[Saved data entries]
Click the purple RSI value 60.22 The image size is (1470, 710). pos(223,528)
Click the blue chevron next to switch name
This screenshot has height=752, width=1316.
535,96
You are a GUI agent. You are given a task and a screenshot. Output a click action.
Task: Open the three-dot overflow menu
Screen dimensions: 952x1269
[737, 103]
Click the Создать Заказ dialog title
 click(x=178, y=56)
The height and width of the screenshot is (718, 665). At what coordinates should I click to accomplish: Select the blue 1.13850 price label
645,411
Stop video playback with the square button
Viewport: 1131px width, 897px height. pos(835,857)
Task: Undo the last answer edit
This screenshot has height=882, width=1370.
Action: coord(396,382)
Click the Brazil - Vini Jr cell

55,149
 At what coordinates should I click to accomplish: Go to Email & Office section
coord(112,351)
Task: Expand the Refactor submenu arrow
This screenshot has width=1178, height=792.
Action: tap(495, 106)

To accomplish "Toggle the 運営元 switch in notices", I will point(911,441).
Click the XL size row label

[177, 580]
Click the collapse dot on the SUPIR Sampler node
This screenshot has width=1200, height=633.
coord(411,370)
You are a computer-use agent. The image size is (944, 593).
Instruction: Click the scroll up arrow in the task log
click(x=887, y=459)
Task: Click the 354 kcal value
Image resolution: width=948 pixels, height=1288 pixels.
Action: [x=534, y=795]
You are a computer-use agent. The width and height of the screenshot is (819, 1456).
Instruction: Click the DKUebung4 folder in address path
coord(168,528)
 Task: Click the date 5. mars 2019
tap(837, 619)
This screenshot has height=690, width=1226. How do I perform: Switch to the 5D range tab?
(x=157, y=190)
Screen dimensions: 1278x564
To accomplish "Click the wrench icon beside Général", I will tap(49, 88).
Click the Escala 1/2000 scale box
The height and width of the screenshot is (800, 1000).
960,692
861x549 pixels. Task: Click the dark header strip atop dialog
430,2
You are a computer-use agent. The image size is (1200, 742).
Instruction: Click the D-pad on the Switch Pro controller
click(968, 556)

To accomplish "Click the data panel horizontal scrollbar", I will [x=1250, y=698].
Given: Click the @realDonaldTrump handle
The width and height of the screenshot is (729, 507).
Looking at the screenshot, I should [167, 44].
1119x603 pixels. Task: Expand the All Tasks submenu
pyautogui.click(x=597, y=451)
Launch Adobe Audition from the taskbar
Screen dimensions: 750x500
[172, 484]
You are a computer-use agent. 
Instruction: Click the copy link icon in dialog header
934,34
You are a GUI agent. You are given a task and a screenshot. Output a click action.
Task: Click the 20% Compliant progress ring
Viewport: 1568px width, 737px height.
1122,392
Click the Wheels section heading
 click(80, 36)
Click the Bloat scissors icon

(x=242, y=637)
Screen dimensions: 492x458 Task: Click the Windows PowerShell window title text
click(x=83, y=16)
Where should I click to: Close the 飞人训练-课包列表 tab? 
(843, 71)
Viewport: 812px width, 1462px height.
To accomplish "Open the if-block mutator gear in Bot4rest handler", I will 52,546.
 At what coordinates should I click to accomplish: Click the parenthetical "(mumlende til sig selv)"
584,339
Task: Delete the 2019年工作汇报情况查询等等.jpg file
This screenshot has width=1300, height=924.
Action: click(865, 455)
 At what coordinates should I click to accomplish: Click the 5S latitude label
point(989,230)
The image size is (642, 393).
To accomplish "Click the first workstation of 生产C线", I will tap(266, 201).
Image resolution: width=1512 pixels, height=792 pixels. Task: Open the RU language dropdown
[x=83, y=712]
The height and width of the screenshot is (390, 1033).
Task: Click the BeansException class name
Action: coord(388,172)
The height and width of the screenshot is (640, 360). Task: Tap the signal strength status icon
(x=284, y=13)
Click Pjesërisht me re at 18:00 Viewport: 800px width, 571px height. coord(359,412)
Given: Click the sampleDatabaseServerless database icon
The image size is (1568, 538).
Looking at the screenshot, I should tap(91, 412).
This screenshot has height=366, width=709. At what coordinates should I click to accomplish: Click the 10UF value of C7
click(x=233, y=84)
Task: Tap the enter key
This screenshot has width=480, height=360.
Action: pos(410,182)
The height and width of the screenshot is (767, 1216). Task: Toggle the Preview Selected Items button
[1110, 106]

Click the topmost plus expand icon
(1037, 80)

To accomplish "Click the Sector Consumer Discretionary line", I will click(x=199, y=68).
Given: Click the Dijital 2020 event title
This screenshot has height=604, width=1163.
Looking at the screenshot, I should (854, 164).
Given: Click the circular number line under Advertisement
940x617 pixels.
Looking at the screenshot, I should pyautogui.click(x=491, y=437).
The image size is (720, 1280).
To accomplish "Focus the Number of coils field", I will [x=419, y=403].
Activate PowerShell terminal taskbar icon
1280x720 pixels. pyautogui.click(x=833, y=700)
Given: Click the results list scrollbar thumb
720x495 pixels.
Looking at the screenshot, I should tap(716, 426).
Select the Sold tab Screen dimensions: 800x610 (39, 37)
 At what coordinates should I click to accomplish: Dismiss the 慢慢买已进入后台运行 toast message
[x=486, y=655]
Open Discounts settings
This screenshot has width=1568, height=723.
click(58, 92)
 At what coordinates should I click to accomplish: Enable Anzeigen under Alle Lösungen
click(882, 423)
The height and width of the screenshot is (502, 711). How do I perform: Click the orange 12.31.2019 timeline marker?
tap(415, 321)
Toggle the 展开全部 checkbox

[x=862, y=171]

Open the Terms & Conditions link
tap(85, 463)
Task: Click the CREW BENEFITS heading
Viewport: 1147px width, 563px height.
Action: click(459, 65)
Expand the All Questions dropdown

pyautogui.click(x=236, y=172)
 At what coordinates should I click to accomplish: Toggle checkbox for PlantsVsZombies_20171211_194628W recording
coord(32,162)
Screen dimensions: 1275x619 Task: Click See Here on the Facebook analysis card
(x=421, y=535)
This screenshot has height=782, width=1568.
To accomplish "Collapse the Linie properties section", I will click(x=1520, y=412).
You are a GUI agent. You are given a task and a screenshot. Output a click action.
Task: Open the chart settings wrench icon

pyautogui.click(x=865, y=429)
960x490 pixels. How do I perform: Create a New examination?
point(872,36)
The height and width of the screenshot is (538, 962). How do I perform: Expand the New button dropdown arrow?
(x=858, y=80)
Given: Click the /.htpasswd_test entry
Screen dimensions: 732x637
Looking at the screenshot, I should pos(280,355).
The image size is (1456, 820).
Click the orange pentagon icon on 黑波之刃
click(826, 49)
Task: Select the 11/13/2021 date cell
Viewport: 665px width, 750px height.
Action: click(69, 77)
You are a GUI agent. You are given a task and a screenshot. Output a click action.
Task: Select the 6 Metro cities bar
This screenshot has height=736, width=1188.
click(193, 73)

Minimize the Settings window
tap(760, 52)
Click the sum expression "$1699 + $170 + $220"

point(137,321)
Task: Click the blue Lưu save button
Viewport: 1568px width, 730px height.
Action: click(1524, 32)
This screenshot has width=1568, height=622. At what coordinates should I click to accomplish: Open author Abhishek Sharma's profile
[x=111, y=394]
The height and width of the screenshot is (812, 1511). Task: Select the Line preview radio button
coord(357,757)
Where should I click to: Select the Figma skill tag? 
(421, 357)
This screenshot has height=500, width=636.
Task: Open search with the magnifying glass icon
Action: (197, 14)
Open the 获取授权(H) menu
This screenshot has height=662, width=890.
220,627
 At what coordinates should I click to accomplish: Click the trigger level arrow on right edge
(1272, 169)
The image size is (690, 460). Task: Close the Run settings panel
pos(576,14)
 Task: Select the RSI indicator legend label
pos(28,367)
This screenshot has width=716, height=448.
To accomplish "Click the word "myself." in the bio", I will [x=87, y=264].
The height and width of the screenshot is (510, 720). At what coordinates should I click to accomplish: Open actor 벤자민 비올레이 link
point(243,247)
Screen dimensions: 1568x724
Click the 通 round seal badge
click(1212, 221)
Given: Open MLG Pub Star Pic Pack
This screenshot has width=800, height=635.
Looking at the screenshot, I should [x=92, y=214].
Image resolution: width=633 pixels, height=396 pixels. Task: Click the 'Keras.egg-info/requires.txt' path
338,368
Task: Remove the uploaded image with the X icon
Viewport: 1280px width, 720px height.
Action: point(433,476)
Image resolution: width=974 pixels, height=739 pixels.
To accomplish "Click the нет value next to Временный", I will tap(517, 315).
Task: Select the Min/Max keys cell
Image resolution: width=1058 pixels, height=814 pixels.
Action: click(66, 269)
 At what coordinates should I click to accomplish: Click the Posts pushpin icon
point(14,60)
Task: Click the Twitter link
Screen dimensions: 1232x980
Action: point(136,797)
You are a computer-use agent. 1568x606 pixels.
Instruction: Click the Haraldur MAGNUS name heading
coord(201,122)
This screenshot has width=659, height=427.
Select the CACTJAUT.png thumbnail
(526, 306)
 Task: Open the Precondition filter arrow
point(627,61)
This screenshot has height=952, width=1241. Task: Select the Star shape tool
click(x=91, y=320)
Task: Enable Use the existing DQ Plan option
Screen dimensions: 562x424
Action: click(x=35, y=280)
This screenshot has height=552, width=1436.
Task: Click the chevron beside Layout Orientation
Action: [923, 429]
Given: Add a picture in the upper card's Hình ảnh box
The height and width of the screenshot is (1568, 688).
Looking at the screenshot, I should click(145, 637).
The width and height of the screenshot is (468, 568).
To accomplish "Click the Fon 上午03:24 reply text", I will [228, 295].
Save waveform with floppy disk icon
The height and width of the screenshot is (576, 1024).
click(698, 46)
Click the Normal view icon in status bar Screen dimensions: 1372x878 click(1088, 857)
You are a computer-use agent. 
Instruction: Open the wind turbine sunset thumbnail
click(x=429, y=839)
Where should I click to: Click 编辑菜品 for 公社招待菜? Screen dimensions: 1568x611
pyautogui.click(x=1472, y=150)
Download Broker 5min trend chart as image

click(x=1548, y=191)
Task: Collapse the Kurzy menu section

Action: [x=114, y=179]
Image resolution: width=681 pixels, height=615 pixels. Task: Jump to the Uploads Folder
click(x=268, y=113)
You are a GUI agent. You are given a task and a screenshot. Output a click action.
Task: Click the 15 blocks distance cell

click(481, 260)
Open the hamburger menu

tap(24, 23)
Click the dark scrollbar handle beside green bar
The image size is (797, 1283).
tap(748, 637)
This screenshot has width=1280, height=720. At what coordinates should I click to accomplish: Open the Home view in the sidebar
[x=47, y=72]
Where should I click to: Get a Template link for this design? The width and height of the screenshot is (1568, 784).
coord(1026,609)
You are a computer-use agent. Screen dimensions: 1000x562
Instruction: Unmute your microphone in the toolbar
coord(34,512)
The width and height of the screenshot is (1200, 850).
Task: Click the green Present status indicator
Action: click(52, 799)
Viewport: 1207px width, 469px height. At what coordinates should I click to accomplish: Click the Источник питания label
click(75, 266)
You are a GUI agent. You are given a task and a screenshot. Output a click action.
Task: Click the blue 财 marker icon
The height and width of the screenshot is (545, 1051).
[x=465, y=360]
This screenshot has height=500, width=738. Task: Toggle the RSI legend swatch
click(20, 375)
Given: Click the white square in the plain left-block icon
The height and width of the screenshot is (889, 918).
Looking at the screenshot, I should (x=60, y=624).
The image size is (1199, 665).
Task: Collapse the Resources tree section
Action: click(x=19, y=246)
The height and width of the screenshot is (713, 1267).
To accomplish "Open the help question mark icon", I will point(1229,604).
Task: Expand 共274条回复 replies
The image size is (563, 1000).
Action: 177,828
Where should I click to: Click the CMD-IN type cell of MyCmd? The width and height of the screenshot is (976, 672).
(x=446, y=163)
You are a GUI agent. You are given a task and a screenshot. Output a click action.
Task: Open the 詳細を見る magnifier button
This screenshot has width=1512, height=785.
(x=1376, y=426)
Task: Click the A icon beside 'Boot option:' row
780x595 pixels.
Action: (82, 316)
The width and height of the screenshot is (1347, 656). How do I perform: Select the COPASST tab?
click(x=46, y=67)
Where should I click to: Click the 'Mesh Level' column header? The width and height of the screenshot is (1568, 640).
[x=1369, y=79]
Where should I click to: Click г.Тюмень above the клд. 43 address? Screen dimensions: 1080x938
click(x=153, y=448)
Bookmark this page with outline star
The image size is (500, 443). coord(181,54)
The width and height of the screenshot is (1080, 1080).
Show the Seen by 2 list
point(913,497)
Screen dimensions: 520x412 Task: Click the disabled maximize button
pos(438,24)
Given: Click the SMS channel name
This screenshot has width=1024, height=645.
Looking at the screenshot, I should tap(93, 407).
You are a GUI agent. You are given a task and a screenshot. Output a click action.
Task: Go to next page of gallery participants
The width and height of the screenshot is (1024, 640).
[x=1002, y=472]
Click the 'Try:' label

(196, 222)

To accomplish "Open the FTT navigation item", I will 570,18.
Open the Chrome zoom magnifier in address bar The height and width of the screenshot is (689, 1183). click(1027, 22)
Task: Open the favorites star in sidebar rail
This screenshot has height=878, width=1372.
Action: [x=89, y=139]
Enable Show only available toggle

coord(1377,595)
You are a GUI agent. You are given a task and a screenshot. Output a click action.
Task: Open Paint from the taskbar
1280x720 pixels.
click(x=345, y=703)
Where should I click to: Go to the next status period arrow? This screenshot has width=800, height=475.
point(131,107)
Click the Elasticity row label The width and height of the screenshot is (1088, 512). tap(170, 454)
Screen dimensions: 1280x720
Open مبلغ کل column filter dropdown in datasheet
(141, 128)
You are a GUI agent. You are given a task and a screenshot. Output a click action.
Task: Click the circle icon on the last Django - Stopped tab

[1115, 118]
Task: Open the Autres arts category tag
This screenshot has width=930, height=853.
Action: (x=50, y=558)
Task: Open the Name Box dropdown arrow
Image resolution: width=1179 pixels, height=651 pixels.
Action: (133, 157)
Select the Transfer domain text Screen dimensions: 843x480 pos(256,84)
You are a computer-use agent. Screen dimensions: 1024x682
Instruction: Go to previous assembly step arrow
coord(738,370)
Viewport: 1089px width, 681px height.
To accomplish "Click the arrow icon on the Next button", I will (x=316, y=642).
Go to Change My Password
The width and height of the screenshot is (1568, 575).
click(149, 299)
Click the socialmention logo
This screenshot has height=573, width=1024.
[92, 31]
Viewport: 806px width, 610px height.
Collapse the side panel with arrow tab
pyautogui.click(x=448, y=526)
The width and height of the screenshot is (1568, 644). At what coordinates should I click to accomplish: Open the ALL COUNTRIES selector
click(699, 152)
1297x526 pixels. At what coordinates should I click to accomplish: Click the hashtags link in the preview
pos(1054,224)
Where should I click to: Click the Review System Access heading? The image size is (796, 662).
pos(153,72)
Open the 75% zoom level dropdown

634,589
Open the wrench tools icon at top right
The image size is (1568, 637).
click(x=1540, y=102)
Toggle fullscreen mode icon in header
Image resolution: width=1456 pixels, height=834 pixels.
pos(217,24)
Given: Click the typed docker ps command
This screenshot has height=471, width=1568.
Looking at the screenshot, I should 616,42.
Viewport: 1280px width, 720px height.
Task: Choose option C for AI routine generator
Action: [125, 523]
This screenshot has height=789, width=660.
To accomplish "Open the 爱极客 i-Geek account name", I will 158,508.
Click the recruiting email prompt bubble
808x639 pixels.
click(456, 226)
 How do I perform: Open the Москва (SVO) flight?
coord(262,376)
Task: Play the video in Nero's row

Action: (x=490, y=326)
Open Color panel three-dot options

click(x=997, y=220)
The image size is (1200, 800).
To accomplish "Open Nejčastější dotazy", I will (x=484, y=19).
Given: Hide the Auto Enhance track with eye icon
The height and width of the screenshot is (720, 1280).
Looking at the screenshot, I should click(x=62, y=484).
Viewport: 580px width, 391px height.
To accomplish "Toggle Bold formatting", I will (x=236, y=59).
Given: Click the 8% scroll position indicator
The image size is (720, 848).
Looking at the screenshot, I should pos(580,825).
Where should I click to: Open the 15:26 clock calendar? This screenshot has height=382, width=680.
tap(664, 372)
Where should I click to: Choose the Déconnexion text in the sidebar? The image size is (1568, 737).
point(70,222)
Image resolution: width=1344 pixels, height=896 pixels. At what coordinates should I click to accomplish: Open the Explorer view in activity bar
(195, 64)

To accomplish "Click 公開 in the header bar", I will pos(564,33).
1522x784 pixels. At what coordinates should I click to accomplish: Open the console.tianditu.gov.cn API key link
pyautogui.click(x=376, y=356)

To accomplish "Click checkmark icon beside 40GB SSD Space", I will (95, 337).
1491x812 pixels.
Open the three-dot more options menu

WHAT YOU SHOULD DO: Once each line with "magnifier" in the entries is counted, state the total and nothing else.

FINISHED EXERCISE: 2